◆ Supplied records ◆
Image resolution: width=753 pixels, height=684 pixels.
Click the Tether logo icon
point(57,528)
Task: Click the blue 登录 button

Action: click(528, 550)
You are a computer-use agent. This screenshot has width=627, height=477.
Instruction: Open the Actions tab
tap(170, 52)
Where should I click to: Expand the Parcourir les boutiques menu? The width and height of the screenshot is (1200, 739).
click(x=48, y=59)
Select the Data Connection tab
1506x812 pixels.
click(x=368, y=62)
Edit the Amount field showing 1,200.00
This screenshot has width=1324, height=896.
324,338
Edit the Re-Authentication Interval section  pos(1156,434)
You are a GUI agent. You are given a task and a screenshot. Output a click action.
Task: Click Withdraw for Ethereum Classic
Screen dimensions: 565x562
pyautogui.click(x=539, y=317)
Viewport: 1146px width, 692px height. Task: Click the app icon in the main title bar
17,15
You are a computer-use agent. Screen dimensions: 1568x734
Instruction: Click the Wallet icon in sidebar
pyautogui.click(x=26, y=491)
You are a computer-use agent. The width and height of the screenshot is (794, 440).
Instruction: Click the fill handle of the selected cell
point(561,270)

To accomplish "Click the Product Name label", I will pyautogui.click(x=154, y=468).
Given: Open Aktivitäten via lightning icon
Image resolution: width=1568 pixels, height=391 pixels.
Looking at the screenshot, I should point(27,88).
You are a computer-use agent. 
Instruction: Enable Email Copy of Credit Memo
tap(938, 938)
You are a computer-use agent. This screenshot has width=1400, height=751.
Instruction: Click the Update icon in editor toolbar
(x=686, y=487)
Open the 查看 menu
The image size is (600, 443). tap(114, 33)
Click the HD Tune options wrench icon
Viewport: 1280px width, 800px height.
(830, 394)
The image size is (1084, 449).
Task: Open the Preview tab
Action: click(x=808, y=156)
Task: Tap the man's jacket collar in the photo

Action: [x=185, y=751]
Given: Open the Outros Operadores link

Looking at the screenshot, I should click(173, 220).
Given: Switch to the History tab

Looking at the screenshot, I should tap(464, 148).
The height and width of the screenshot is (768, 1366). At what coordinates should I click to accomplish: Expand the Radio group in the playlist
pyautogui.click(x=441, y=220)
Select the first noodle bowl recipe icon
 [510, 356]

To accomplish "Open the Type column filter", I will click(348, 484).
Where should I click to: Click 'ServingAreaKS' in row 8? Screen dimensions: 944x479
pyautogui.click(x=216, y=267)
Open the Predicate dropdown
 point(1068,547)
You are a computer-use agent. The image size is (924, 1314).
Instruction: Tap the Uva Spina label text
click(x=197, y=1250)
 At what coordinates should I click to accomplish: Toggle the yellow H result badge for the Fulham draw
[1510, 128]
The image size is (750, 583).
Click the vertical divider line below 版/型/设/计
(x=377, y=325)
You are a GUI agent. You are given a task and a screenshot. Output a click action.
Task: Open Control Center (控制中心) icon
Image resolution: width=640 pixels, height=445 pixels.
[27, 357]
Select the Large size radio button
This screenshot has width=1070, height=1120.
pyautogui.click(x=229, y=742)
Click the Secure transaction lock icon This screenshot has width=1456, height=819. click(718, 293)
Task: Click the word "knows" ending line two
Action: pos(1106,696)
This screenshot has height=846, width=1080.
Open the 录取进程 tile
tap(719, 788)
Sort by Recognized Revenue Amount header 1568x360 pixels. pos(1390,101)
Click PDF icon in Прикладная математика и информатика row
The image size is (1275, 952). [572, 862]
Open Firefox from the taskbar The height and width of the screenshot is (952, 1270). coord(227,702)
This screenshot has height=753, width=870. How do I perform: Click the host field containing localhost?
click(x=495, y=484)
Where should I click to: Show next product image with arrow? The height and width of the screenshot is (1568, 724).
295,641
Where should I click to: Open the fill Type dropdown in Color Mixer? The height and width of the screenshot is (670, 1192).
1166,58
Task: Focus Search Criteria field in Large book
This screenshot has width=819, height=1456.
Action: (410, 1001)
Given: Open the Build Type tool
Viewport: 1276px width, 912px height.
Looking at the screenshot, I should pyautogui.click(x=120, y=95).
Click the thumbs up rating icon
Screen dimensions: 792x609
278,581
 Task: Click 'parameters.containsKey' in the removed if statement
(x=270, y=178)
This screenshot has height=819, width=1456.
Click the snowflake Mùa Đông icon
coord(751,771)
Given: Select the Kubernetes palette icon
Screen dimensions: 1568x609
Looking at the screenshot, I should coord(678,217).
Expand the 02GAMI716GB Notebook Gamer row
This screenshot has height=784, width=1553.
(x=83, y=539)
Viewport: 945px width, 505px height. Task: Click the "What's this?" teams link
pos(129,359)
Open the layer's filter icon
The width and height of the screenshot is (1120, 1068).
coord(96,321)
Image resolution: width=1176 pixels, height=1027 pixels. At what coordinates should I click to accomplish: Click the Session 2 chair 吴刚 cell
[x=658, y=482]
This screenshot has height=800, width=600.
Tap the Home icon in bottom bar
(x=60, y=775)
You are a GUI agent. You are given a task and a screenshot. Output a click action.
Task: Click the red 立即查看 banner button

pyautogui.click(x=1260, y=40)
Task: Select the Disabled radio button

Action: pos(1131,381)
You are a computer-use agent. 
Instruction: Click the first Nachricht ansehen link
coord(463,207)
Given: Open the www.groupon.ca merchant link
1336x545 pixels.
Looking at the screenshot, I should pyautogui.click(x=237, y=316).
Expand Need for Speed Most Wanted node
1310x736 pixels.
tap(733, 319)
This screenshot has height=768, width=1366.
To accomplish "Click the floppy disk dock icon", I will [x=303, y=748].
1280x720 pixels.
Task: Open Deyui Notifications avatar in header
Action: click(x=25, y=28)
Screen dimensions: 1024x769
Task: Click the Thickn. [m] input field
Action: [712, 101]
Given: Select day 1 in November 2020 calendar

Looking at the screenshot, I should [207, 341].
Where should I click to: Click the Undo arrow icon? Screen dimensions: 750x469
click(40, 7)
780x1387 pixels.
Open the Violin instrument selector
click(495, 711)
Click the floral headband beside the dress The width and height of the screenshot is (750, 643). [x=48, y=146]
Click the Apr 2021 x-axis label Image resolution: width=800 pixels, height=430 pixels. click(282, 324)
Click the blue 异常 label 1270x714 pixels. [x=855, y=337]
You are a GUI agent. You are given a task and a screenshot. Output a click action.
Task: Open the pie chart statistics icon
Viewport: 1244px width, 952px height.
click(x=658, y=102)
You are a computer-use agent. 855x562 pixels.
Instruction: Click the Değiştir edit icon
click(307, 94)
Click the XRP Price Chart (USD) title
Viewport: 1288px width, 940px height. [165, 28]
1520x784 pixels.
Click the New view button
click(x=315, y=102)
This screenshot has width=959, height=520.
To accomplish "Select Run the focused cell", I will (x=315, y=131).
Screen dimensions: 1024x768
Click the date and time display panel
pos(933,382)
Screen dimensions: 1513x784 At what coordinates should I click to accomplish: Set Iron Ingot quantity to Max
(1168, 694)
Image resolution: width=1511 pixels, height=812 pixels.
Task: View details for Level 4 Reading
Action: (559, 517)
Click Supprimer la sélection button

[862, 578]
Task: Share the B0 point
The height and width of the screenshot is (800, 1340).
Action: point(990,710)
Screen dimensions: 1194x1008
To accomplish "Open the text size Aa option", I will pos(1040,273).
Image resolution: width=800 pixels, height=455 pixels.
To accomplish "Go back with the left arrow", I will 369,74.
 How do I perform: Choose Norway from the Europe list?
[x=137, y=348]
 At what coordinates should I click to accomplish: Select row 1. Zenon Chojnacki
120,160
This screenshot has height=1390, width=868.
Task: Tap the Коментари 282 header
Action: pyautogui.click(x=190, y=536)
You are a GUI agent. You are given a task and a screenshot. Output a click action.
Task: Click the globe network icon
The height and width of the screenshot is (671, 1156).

◆ Your objective ◆
Please return all of the records exactly as they appear.

◆ Result of the task ◆
Image resolution: width=753 pixels, height=684 pixels.
Click the Tether logo icon
point(57,528)
Task: Click the blue 登录 button

Action: click(528, 550)
You are a computer-use agent. This screenshot has width=627, height=477.
Instruction: Open the Actions tab
tap(170, 52)
Where should I click to: Expand the Parcourir les boutiques menu? The width and height of the screenshot is (1200, 739).
click(x=48, y=59)
Select the Data Connection tab
1506x812 pixels.
click(x=368, y=62)
Edit the Amount field showing 1,200.00
This screenshot has width=1324, height=896.
324,338
Edit the Re-Authentication Interval section  pos(1156,434)
You are a GUI agent. You are given a task and a screenshot. Output a click action.
Task: Click Withdraw for Ethereum Classic
Screen dimensions: 565x562
pyautogui.click(x=539, y=317)
Viewport: 1146px width, 692px height. Task: Click the app icon in the main title bar
17,15
You are a computer-use agent. Screen dimensions: 1568x734
Instruction: Click the Wallet icon in sidebar
pyautogui.click(x=26, y=491)
You are a computer-use agent. The width and height of the screenshot is (794, 440).
Instruction: Click the fill handle of the selected cell
point(561,270)

To accomplish "Click the Product Name label", I will pyautogui.click(x=154, y=468).
Given: Open Aktivitäten via lightning icon
Image resolution: width=1568 pixels, height=391 pixels.
Looking at the screenshot, I should point(27,88).
You are a computer-use agent. 
Instruction: Enable Email Copy of Credit Memo
tap(938, 938)
You are a computer-use agent. This screenshot has width=1400, height=751.
Instruction: Click the Update icon in editor toolbar
(x=686, y=487)
Open the 查看 menu
The image size is (600, 443). tap(114, 33)
Click the HD Tune options wrench icon
Viewport: 1280px width, 800px height.
(830, 394)
The image size is (1084, 449).
Task: Open the Preview tab
Action: click(x=808, y=156)
Task: Tap the man's jacket collar in the photo

Action: [x=185, y=751]
Given: Open the Outros Operadores link

Looking at the screenshot, I should click(173, 220).
Given: Switch to the History tab

Looking at the screenshot, I should tap(464, 148).
The height and width of the screenshot is (768, 1366). At what coordinates should I click to accomplish: Expand the Radio group in the playlist
pyautogui.click(x=441, y=220)
Select the first noodle bowl recipe icon
 [510, 356]

To accomplish "Open the Type column filter", I will click(348, 484).
Where should I click to: Click 'ServingAreaKS' in row 8? Screen dimensions: 944x479
pyautogui.click(x=216, y=267)
Open the Predicate dropdown
 point(1068,547)
You are a computer-use agent. The image size is (924, 1314).
Instruction: Tap the Uva Spina label text
click(x=197, y=1250)
 At what coordinates should I click to accomplish: Toggle the yellow H result badge for the Fulham draw
[1510, 128]
The image size is (750, 583).
Click the vertical divider line below 版/型/设/计
(x=377, y=325)
You are a GUI agent. You are given a task and a screenshot. Output a click action.
Task: Open Control Center (控制中心) icon
Image resolution: width=640 pixels, height=445 pixels.
[27, 357]
Select the Large size radio button
This screenshot has width=1070, height=1120.
pyautogui.click(x=229, y=742)
Click the Secure transaction lock icon This screenshot has width=1456, height=819. click(718, 293)
Task: Click the word "knows" ending line two
Action: pos(1106,696)
This screenshot has height=846, width=1080.
Open the 录取进程 tile
tap(719, 788)
Sort by Recognized Revenue Amount header 1568x360 pixels. pos(1390,101)
Click PDF icon in Прикладная математика и информатика row
The image size is (1275, 952). [572, 862]
Open Firefox from the taskbar The height and width of the screenshot is (952, 1270). coord(227,702)
This screenshot has height=753, width=870. How do I perform: Click the host field containing localhost?
click(x=495, y=484)
Where should I click to: Show next product image with arrow? The height and width of the screenshot is (1568, 724).
295,641
Where should I click to: Open the fill Type dropdown in Color Mixer? The height and width of the screenshot is (670, 1192).
1166,58
Task: Focus Search Criteria field in Large book
This screenshot has width=819, height=1456.
Action: (410, 1001)
Given: Open the Build Type tool
Viewport: 1276px width, 912px height.
Looking at the screenshot, I should pyautogui.click(x=120, y=95).
Click the thumbs up rating icon
Screen dimensions: 792x609
278,581
 Task: Click 'parameters.containsKey' in the removed if statement
(x=270, y=178)
This screenshot has height=819, width=1456.
Click the snowflake Mùa Đông icon
coord(751,771)
Given: Select the Kubernetes palette icon
Screen dimensions: 1568x609
Looking at the screenshot, I should coord(678,217).
Expand the 02GAMI716GB Notebook Gamer row
This screenshot has height=784, width=1553.
(x=83, y=539)
Viewport: 945px width, 505px height. Task: Click the "What's this?" teams link
pos(129,359)
Open the layer's filter icon
The width and height of the screenshot is (1120, 1068).
coord(96,321)
Image resolution: width=1176 pixels, height=1027 pixels. At what coordinates should I click to accomplish: Click the Session 2 chair 吴刚 cell
[x=658, y=482]
This screenshot has height=800, width=600.
Tap the Home icon in bottom bar
(x=60, y=775)
You are a GUI agent. You are given a task and a screenshot. Output a click action.
Task: Click the red 立即查看 banner button

pyautogui.click(x=1260, y=40)
Task: Select the Disabled radio button

Action: pos(1131,381)
You are a computer-use agent. 
Instruction: Click the first Nachricht ansehen link
coord(463,207)
Given: Open the www.groupon.ca merchant link
1336x545 pixels.
Looking at the screenshot, I should pyautogui.click(x=237, y=316).
Expand Need for Speed Most Wanted node
1310x736 pixels.
tap(733, 319)
This screenshot has height=768, width=1366.
To accomplish "Click the floppy disk dock icon", I will [x=303, y=748].
1280x720 pixels.
Task: Open Deyui Notifications avatar in header
Action: click(x=25, y=28)
Screen dimensions: 1024x769
Task: Click the Thickn. [m] input field
Action: [712, 101]
Given: Select day 1 in November 2020 calendar

Looking at the screenshot, I should [207, 341].
Where should I click to: Click the Undo arrow icon? Screen dimensions: 750x469
click(40, 7)
780x1387 pixels.
Open the Violin instrument selector
click(495, 711)
Click the floral headband beside the dress The width and height of the screenshot is (750, 643). [x=48, y=146]
Click the Apr 2021 x-axis label Image resolution: width=800 pixels, height=430 pixels. click(282, 324)
Click the blue 异常 label 1270x714 pixels. [x=855, y=337]
You are a GUI agent. You are given a task and a screenshot. Output a click action.
Task: Open the pie chart statistics icon
Viewport: 1244px width, 952px height.
click(x=658, y=102)
You are a computer-use agent. 855x562 pixels.
Instruction: Click the Değiştir edit icon
click(307, 94)
Click the XRP Price Chart (USD) title
Viewport: 1288px width, 940px height. [165, 28]
1520x784 pixels.
Click the New view button
click(x=315, y=102)
This screenshot has width=959, height=520.
To accomplish "Select Run the focused cell", I will (x=315, y=131).
Screen dimensions: 1024x768
Click the date and time display panel
pos(933,382)
Screen dimensions: 1513x784 At what coordinates should I click to accomplish: Set Iron Ingot quantity to Max
(1168, 694)
Image resolution: width=1511 pixels, height=812 pixels.
Task: View details for Level 4 Reading
Action: (559, 517)
Click Supprimer la sélection button

[862, 578]
Task: Share the B0 point
The height and width of the screenshot is (800, 1340).
Action: point(990,710)
Screen dimensions: 1194x1008
To accomplish "Open the text size Aa option", I will pos(1040,273).
Image resolution: width=800 pixels, height=455 pixels.
To accomplish "Go back with the left arrow", I will 369,74.
 How do I perform: Choose Norway from the Europe list?
[x=137, y=348]
 At what coordinates should I click to accomplish: Select row 1. Zenon Chojnacki
120,160
This screenshot has height=1390, width=868.
Task: Tap the Коментари 282 header
Action: pyautogui.click(x=190, y=536)
You are a GUI agent. You are given a task and a screenshot. Output a click action.
Task: Click the globe network icon
The height and width of the screenshot is (671, 1156).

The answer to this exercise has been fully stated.